================================================================================
SEMEVAL-2016 TASK 14
Semantic Taxonomy Enrichment
David Jurgens and Mohammad Taher Pilehvar
================================================================================
================================================================================
=============
THE TASK
=============
Task 14 aims to enrich the WordNet taxonomy with new words and word senses. For
a word sense which is not already defined in the WordNet sense inventory, a
system in this task has to identify either:
a) the WordNet synset that is a generalization of the new word sense (i.e., its
hypernym), or
b) the WordNet synset whose word senses are synonyms to the new word sense.
To complete the task, a system is provided with a specific word sense, i.e., a
word together with its definition. A system's objective is then to identify the
WordNet synset to which the new word sense should be merged (i.e., the term is
synonymous with those in the synset) or added as a hyponym (i.e., the new word
sense is a specialization of an existing word sense).
==================
PACKAGE CONTENTS
==================
The training and trial package contains the following:
README.txt this file
evaluation/scorer.py program for scoring the outputs
data/trial/ tab separated input file with trial data definitions
data/training/ tab separated input file with training data definitions
keys/gold/trial/ gold-standard answer keys for the trial data
keys/baseline/trial/ baseline system answer keys for the trial data
keys/gold/training/ gold-standard answer keys for the training data
keys/baseline/training/ baseline system answer keys for the training data
============
SYSTEM TYPES
============
Task 14 allows two types of systems:
1) Constrained systems are restricted attempting to cross-reference the
provided definitions within existing dictionaries and from using additional
source-specific information provided within the originating document to
improve integration (e.g., using Wiki- or HTML-markup patterns, identifying
semantically-related words on the originating documents page, etc.).
2) Source-aware systems may use all information provided in the
originating-document's content to improve attachment.

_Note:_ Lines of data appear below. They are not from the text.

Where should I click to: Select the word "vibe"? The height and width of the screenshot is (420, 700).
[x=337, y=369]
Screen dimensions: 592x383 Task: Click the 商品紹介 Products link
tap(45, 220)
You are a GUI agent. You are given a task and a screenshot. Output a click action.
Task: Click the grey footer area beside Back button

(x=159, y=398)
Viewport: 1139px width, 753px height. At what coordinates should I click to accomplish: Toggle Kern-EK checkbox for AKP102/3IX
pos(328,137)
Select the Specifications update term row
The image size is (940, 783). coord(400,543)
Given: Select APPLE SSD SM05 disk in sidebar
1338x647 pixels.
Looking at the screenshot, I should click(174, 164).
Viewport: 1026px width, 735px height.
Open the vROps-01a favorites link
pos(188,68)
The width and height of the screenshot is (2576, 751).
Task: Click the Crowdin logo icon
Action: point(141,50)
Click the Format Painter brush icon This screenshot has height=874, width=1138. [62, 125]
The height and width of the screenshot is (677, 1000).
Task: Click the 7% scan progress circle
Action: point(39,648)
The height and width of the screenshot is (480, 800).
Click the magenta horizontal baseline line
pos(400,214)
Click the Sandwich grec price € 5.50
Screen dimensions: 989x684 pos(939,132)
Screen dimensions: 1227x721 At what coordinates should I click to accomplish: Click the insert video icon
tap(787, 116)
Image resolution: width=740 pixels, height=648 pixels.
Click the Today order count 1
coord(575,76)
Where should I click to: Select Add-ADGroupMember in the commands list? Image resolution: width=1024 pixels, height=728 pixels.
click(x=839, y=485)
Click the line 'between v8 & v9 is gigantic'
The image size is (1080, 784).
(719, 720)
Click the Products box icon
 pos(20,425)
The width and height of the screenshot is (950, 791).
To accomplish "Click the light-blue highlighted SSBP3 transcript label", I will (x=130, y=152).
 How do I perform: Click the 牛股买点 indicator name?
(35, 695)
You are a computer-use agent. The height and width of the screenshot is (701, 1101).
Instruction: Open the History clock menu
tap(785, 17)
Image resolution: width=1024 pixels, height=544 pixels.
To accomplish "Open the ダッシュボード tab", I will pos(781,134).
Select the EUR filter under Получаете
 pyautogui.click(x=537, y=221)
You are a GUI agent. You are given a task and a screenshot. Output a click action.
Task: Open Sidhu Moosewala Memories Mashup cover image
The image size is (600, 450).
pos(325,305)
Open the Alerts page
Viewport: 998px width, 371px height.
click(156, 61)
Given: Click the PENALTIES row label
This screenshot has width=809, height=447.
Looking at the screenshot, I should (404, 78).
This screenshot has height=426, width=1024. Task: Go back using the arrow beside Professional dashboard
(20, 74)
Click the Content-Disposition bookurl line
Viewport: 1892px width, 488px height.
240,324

Each definition in the dataset has an associated URL linking to the originating
document, which Source-aware systems may use. Note that the document containing
the definition may contain other definitions as well (e.g., the definition is
one in a list of domain terminology) or it may be a single page dedicated to
that concept.
We allow for both types of systems in order to determine the performance
difference between general-purpose methods that are capable of operating on all
types of definition input versus those systems that are tailored to specific
resources. Furthermore, when the sites containing the source document exhibit
systematic structure, this may allow for approaches to try resource alignment
techniques for integrating the target.
=================
INPUT DATA FORMAT
=================
The input file consists of a tab-separated file with five columns:
lemma <tab> part-of-speech <tab> item-id <tab> definition <tab> definition source URL
==============
OUTPUT FORMAT
==============
System are expected to produce output in a tab-separated file, formatted as
item-id <tab> WordNet sense <tab> operation
Here, WordNet senses are specified as lemma#pos#number where the sense number
begins at 1 ("pos" means part of speech). The WordNet 3.0 senses inventory is
used as ground truth.
The operation should be either "merge" or "attach". For simplicity, these may
be abbreviated as 'm' or 'a', respectively, in the file.
============
EVALUATION
============
Evaluation are performed according to two official metrics and one unofficial
metric:
1) Wu & Palmer Similarity: This metric calculates the Wu & Palmer similarity
between the synset locations where the correct integration would be and where
the system has placed the synset. The similarity score is in [0,1]. The
mean similarity is reported.
2) Recall: the percentage of items that are integrated by the solution.
The unofficial metric is:
a) Lemma matches: This matches the percentage of answers where the operation is
correct and the correct and system-provided synsets share a lemma (i.e., are
senses of the word). The difference between this score and the Wu & Palmer
score reflects the cases where the system has identified the correct
operation and lemma but has selected the wrong sense of the lemma.
================
BASELINE SYSTEMS
================
Two baseline systems are included for comparison:
a) the random baseline simply chooses a random synset of the appropriate part
of speech and a random operation. This baseline reflects the expected
random performance.
b) the first word, first sense baseline looks for the first head word in the
definition with the same part of speech as the target word and then chooses
the first sense of that word.
=============
PARTICIPATION
=============
Please visit our page in order to participate in the task:
We invite potential participants to join our Google group:
<TBD>
===============
IMPORTANT DATES
===============
Trian data ready: June 30. 2015
Training data ready: September 7, 2015
Test data ready: December 15, 2015
Evaluation start: January 10, 2015
Evaluation end: January 31, 2015
Paper submission due: February 28, 2016 [TBC]
Paper reviews due: March 31, 2016 [TBC]
Camera ready due: April 30, 2016 [TBC]
SemEval 2016 workshop: Summer 2016